• DIRECTIONS:
1. Please set down a passage of the court opinion word for word. Begin at the words "CALLISTER, C.J., and" and stop after "upon the judgment.".
2. In the court opinion, why does the concurring judge say that a public agency or other person who has supported a needy child might not be barred by res adjudicata from suing a putative father after a prior bastardy proceeding? Answer in one to three sentences.
3. Extend the court opinion, starting right after its final sentence.

• TEXT EXCERPT:
----------------

State v. Reese, 43 Utah 447, 135 P. 270.
State v. Judd, 27 Utah 2d 79, 493 P.2d 604; State v. Abram, 27 Utah 2d 266, 495 P.2d 313.
The defendant urges this court to dispose of this appeal on procedural grounds in that the plaintiff and appellant here failed to comply with Rules 73 and 75, Utah Rules of Civil Procedure, in that she failed to take the steps necessary to comply with those rules in perfecting this appeal and unnecessarily delayed the perfection of the appeal to this court. There is merit to the respondent's position, but the court having disposed of the matter on its merits we do not deal with this assignment.
CALLISTER, C.J., and HENRIOD and ELLETT, JJ., concur.
I concur with the affirmance of the judgment of the trial court on the ground that under the particular facts of this case the prior bastardy proceeding can properly be considered res adjudicata. The plaintiff, who was the prosecutrix and real party in interest there, is here attempting to pursue the other alternative of her remedy. Also supporting the judgment, and even more important to me, is the fact that this proceeding is grounded upon the contention that the prior one was not properly conducted and that she did not have adequate counsel, which really amounts to an attempted collateral attack upon the judgment.
But I do not desire to be understood as agreeing, and I trust the main opinion will not be so understood, that there may not be some circumstances in which a public agency, or other person, who provides or has provided sustenance for a necessitous child, would not be so prevented by res adjudicata from suing a putative father (suppose, for example, the evidence to be ever so strong, including admissions of paternity) because there had been a prior bastardy proceeding. That proceeding, brought by the State, necessarily involved other parties. Whereas, as a general rule, the doctrine of res adjudicata applies only when the parties, and the issues, involving the same cause of action, are the same as in the prior adjudication.

----------------

• MATERIAL PROVIDED:
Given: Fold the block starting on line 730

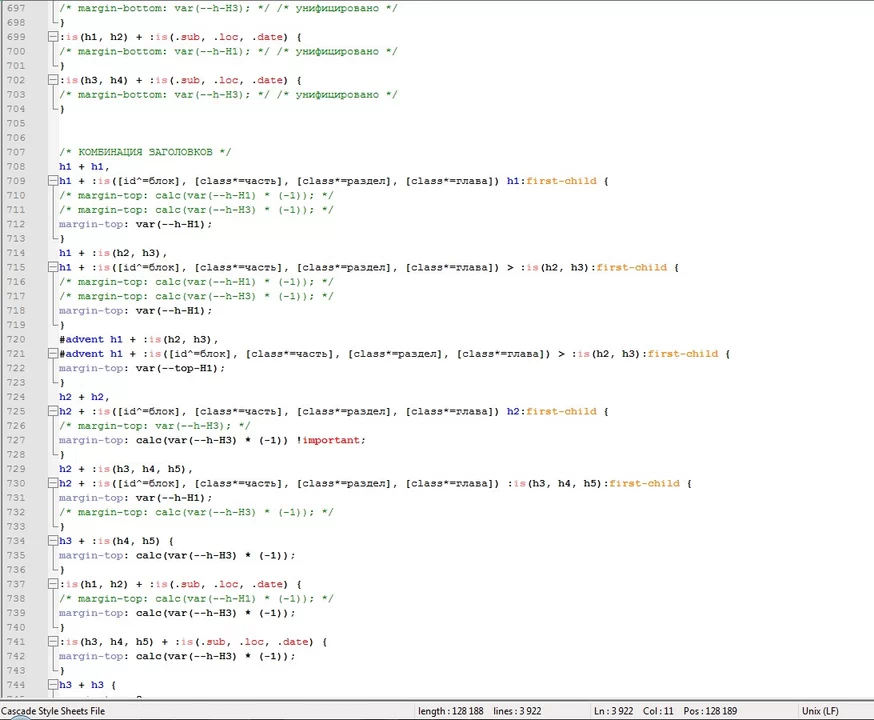Looking at the screenshot, I should [52, 483].
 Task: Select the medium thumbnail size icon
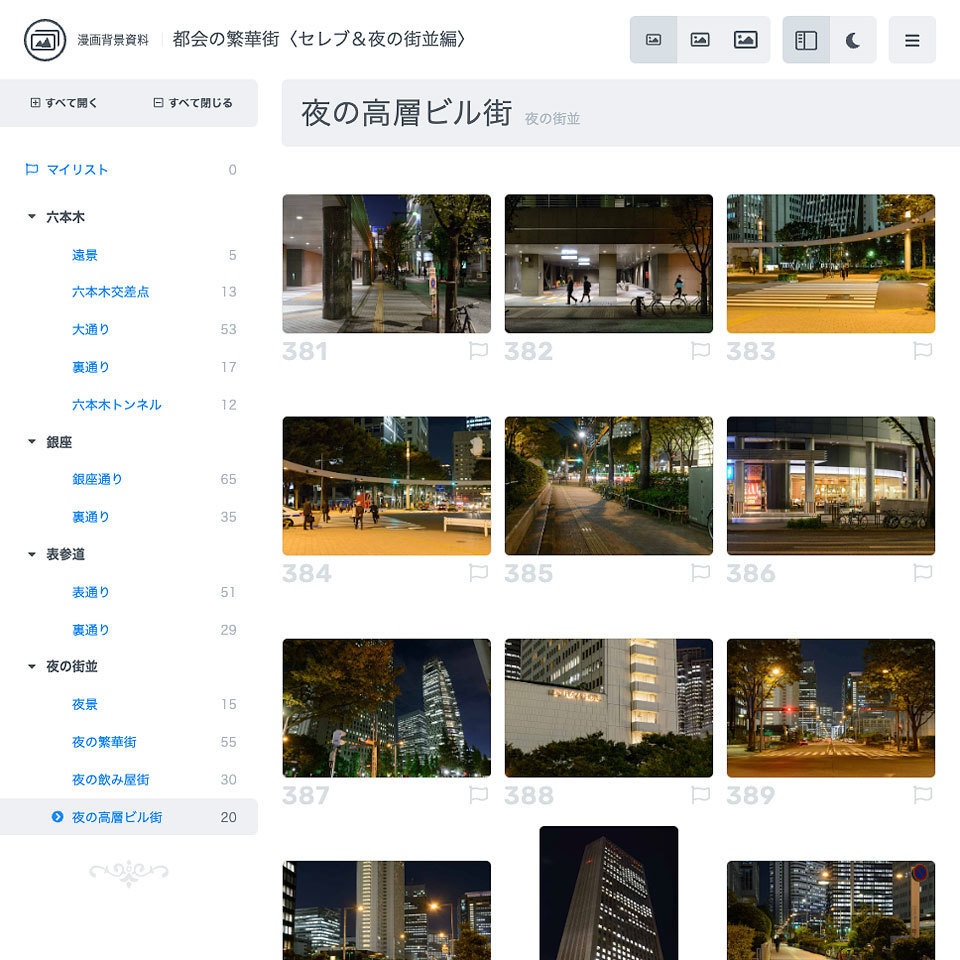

----------------

• ANSWER LIST:
1.
CALLISTER, C.J., and HENRIOD and ELLETT, JJ., concur.
I concur with the affirmance of the judgment of the trial court on the ground that under the particular facts of this case the prior bastardy proceeding can properly be considered res adjudicata. The plaintiff, who was the prosecutrix and real party in interest there, is here attempting to pursue the other alternative of her remedy. Also supporting the judgment, and even more important to me, is the fact that this proceeding is grounded upon the contention that the prior one was not properly conducted and that she did not have adequate counsel, which really amounts to an attempted collateral attack upon the judgment.

2. The concurring judge notes that the earlier bastardy proceeding was brought by the State and so necessarily involved other parties. As a general rule, res adjudicata applies only when the parties and the issues, involving the same cause of action, are the same as in the prior adjudication.

3.
See 46 Am.Jur.2d 681, Judgments, identity of parties as requisite; Farley v. Farley, 19 Utah 2d 301, 431 P.2d 133.
Chapter 158, S.L.U. 1965, creates an entirely new and separate cause of action for the support of a child, solely for his benefit, and to be enforced on his behalf. Section 1 of that act (78-45a-1, U.C.A. 1953, Pocket Part) provides:
Obligations of the father. — The father of a child which is . . . born out of wedlock is liable to the same extent as the father of a child born in wedlock. . . . [for all reasonable expenses, etc.]
Section 2 of the act (78-45a-2), provides that it may be enforced by the mother, the child, or by the public authority, or by other persons or agencies to the extent that they bear necessary expenses on his behalf. Neither the child, who was not born at the time, nor the third party, who later furnished his support, would have been involved in the bastardy proceeding; and their rights should not be deemed concluded thereby.
I appreciate that the possibility of further litigation with other parties may present difficulties for the defendant. But so do the life and necessities of the child. I have made these observations because I think this decision should be restricted to its particular facts; and that judgment should be reserved as to other possible circumstances.